> [Exercise brief]
Rewrite all of the records below, replacing "GUI agent" with "desktop assistant" everywhere it occurs and leaving everything else unchanged.

------------

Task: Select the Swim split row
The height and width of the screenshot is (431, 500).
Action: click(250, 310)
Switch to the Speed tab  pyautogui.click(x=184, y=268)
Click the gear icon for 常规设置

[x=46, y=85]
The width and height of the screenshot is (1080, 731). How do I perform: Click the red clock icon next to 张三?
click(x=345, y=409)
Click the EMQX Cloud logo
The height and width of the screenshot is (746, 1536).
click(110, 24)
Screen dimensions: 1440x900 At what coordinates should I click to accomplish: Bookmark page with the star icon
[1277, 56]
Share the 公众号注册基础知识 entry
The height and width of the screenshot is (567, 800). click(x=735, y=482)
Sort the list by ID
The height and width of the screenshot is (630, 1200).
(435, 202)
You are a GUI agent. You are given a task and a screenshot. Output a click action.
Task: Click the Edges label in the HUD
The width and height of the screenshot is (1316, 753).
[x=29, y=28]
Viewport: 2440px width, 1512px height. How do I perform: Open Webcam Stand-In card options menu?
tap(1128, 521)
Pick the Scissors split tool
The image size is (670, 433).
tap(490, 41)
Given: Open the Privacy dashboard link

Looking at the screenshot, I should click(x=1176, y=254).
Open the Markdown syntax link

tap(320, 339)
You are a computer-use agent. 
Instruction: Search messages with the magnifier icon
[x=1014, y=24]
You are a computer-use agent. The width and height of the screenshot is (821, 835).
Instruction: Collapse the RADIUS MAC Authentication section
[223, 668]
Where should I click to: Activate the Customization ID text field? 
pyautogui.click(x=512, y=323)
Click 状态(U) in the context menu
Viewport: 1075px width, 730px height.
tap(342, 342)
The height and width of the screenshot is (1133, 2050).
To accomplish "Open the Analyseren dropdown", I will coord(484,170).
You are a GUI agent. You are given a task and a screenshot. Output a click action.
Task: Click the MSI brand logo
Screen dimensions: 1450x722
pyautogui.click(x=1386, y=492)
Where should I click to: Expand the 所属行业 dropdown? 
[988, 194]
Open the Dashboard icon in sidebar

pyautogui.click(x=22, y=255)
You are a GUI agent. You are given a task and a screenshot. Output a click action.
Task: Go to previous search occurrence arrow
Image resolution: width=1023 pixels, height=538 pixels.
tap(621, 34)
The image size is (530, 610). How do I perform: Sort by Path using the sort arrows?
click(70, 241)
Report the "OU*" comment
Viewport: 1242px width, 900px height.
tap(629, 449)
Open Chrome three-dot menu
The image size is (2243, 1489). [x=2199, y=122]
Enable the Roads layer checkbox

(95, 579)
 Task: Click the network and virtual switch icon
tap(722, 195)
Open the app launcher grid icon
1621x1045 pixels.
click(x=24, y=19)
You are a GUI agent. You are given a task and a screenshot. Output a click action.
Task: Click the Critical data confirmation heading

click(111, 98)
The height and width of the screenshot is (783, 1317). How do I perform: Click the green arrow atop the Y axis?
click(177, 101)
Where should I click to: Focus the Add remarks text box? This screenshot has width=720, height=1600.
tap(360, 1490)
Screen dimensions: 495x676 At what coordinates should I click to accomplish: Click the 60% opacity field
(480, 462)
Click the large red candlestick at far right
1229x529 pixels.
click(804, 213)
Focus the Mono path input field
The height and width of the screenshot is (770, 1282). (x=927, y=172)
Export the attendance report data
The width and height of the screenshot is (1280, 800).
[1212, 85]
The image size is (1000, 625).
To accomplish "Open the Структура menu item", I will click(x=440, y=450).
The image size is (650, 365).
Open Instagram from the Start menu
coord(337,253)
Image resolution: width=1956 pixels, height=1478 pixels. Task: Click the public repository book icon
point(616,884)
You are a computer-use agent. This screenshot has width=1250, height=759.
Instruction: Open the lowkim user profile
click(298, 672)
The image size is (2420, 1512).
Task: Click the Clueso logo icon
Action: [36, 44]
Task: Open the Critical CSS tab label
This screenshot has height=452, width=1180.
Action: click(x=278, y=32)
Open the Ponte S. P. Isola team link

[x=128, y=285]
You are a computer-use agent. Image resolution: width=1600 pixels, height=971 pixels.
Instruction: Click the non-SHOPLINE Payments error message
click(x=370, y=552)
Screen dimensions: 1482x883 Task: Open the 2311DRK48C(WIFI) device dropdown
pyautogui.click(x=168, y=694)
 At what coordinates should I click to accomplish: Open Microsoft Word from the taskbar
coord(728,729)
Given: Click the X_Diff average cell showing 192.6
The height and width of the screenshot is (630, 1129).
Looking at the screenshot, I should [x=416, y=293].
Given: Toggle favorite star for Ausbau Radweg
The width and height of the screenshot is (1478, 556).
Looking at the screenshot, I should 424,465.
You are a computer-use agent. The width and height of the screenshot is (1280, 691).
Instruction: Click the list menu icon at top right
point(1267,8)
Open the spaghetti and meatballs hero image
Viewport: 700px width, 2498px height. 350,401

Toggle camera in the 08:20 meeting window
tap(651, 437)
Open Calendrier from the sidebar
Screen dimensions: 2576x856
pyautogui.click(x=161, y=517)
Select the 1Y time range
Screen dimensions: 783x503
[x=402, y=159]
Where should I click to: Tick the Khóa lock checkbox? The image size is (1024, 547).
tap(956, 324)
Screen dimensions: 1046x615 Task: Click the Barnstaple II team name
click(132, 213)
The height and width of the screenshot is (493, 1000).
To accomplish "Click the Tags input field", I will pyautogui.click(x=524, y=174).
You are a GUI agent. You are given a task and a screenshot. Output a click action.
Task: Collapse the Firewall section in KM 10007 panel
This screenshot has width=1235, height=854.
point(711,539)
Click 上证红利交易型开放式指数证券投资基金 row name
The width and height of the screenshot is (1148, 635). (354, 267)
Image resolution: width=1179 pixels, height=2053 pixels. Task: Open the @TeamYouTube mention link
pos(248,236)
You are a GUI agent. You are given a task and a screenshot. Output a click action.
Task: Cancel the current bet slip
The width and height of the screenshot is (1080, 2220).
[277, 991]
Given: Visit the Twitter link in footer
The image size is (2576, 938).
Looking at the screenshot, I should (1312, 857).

------------

> [Full output]
Task: Select the Swim split row
The height and width of the screenshot is (431, 500).
Action: click(250, 310)
Switch to the Speed tab  pyautogui.click(x=184, y=268)
Click the gear icon for 常规设置

[x=46, y=85]
The width and height of the screenshot is (1080, 731). How do I perform: Click the red clock icon next to 张三?
click(x=345, y=409)
Click the EMQX Cloud logo
The height and width of the screenshot is (746, 1536).
click(110, 24)
Screen dimensions: 1440x900 At what coordinates should I click to accomplish: Bookmark page with the star icon
[1277, 56]
Share the 公众号注册基础知识 entry
The height and width of the screenshot is (567, 800). click(x=735, y=482)
Sort the list by ID
The height and width of the screenshot is (630, 1200).
(435, 202)
You are a desktop assistant. You are given a task and a screenshot. Output a click action.
Task: Click the Edges label in the HUD
The width and height of the screenshot is (1316, 753).
[x=29, y=28]
Viewport: 2440px width, 1512px height. How do I perform: Open Webcam Stand-In card options menu?
tap(1128, 521)
Pick the Scissors split tool
The image size is (670, 433).
tap(490, 41)
Given: Open the Privacy dashboard link

Looking at the screenshot, I should click(x=1176, y=254).
Open the Markdown syntax link

tap(320, 339)
You are a computer-use agent. 
Instruction: Search messages with the magnifier icon
[x=1014, y=24]
You are a computer-use agent. The width and height of the screenshot is (821, 835).
Instruction: Collapse the RADIUS MAC Authentication section
[223, 668]
Where should I click to: Activate the Customization ID text field? 
pyautogui.click(x=512, y=323)
Click 状态(U) in the context menu
Viewport: 1075px width, 730px height.
tap(342, 342)
The height and width of the screenshot is (1133, 2050).
To accomplish "Open the Analyseren dropdown", I will coord(484,170).
You are a desktop assistant. You are given a task and a screenshot. Output a click action.
Task: Click the MSI brand logo
Screen dimensions: 1450x722
pyautogui.click(x=1386, y=492)
Where should I click to: Expand the 所属行业 dropdown? 
[988, 194]
Open the Dashboard icon in sidebar

pyautogui.click(x=22, y=255)
You are a desktop assistant. You are given a task and a screenshot. Output a click action.
Task: Go to previous search occurrence arrow
Image resolution: width=1023 pixels, height=538 pixels.
tap(621, 34)
The image size is (530, 610). How do I perform: Sort by Path using the sort arrows?
click(70, 241)
Report the "OU*" comment
Viewport: 1242px width, 900px height.
tap(629, 449)
Open Chrome three-dot menu
The image size is (2243, 1489). [x=2199, y=122]
Enable the Roads layer checkbox

(95, 579)
 Task: Click the network and virtual switch icon
tap(722, 195)
Open the app launcher grid icon
1621x1045 pixels.
click(x=24, y=19)
You are a desktop assistant. You are given a task and a screenshot. Output a click action.
Task: Click the Critical data confirmation heading

click(111, 98)
The height and width of the screenshot is (783, 1317). How do I perform: Click the green arrow atop the Y axis?
click(177, 101)
Where should I click to: Focus the Add remarks text box? This screenshot has width=720, height=1600.
tap(360, 1490)
Screen dimensions: 495x676 At what coordinates should I click to accomplish: Click the 60% opacity field
(480, 462)
Click the large red candlestick at far right
1229x529 pixels.
click(804, 213)
Focus the Mono path input field
The height and width of the screenshot is (770, 1282). (x=927, y=172)
Export the attendance report data
The width and height of the screenshot is (1280, 800).
[1212, 85]
The image size is (1000, 625).
To accomplish "Open the Структура menu item", I will click(x=440, y=450).
The image size is (650, 365).
Open Instagram from the Start menu
coord(337,253)
Image resolution: width=1956 pixels, height=1478 pixels. Task: Click the public repository book icon
point(616,884)
You are a computer-use agent. This screenshot has width=1250, height=759.
Instruction: Open the lowkim user profile
click(298, 672)
The image size is (2420, 1512).
Task: Click the Clueso logo icon
Action: [36, 44]
Task: Open the Critical CSS tab label
This screenshot has height=452, width=1180.
Action: click(x=278, y=32)
Open the Ponte S. P. Isola team link

[x=128, y=285]
You are a computer-use agent. Image resolution: width=1600 pixels, height=971 pixels.
Instruction: Click the non-SHOPLINE Payments error message
click(x=370, y=552)
Screen dimensions: 1482x883 Task: Open the 2311DRK48C(WIFI) device dropdown
pyautogui.click(x=168, y=694)
 At what coordinates should I click to accomplish: Open Microsoft Word from the taskbar
coord(728,729)
Given: Click the X_Diff average cell showing 192.6
The height and width of the screenshot is (630, 1129).
Looking at the screenshot, I should [x=416, y=293].
Given: Toggle favorite star for Ausbau Radweg
The width and height of the screenshot is (1478, 556).
Looking at the screenshot, I should 424,465.
You are a computer-use agent. The width and height of the screenshot is (1280, 691).
Instruction: Click the list menu icon at top right
point(1267,8)
Open the spaghetti and meatballs hero image
Viewport: 700px width, 2498px height. 350,401

Toggle camera in the 08:20 meeting window
tap(651, 437)
Open Calendrier from the sidebar
Screen dimensions: 2576x856
pyautogui.click(x=161, y=517)
Select the 1Y time range
Screen dimensions: 783x503
[x=402, y=159]
Where should I click to: Tick the Khóa lock checkbox? The image size is (1024, 547).
tap(956, 324)
Screen dimensions: 1046x615 Task: Click the Barnstaple II team name
click(132, 213)
The height and width of the screenshot is (493, 1000).
To accomplish "Click the Tags input field", I will pyautogui.click(x=524, y=174).
You are a desktop assistant. You are given a task and a screenshot. Output a click action.
Task: Collapse the Firewall section in KM 10007 panel
This screenshot has width=1235, height=854.
point(711,539)
Click 上证红利交易型开放式指数证券投资基金 row name
The width and height of the screenshot is (1148, 635). (354, 267)
Image resolution: width=1179 pixels, height=2053 pixels. Task: Open the @TeamYouTube mention link
pos(248,236)
You are a desktop assistant. You are given a task and a screenshot. Output a click action.
Task: Cancel the current bet slip
The width and height of the screenshot is (1080, 2220).
[277, 991]
Given: Visit the Twitter link in footer
The image size is (2576, 938).
Looking at the screenshot, I should (1312, 857).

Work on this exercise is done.